§ What you have to do: Your answer should be each line of the entries that contains the word "Click", copied in full.

[Stored items]
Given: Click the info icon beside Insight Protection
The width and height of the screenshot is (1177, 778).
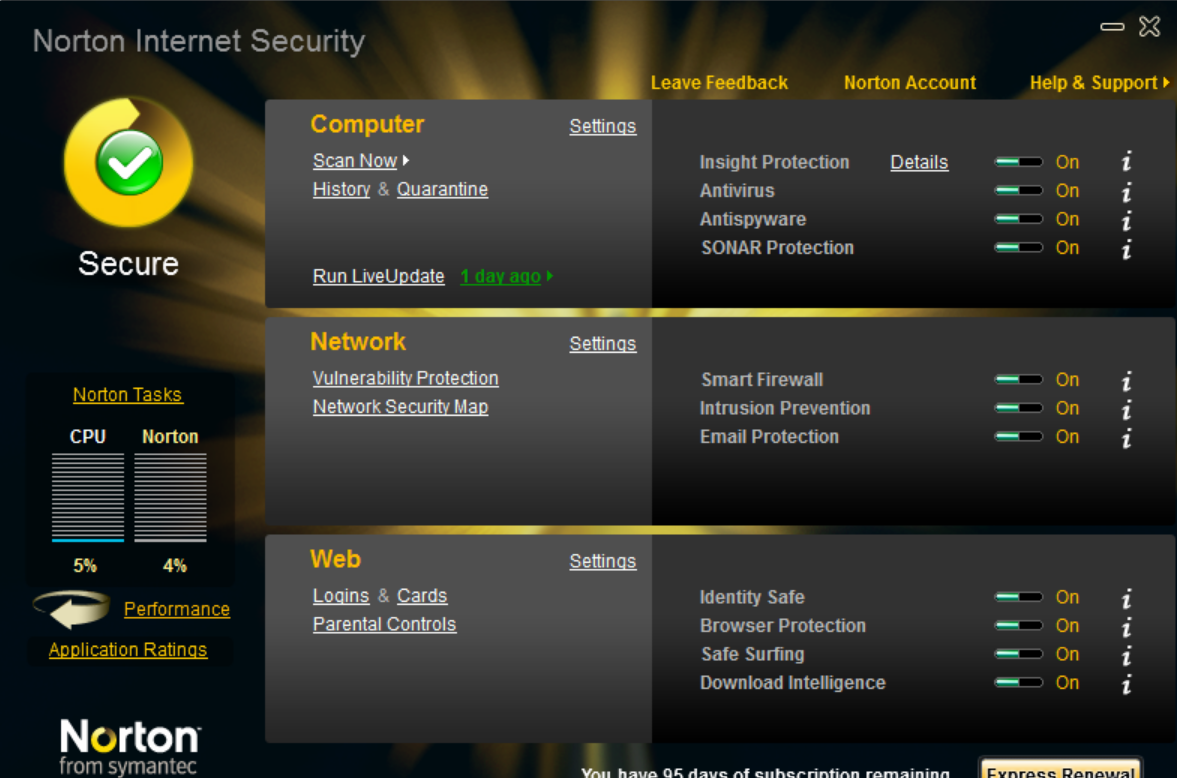Looking at the screenshot, I should (1127, 162).
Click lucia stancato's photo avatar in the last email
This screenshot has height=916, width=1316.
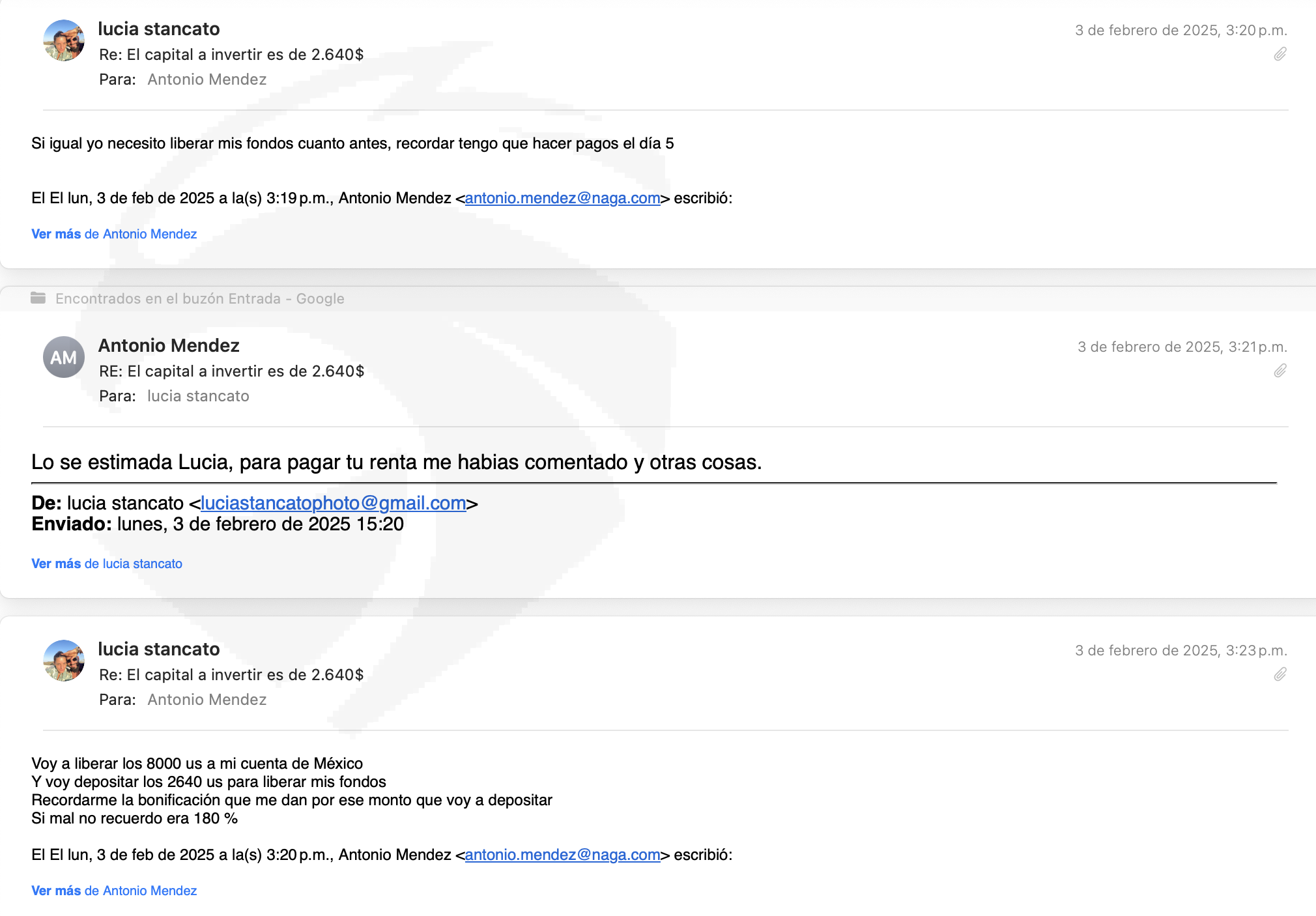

§ Solution to the problem:
Given: Click the info icon beside Insight Protection
Click lucia stancato's photo avatar in the last email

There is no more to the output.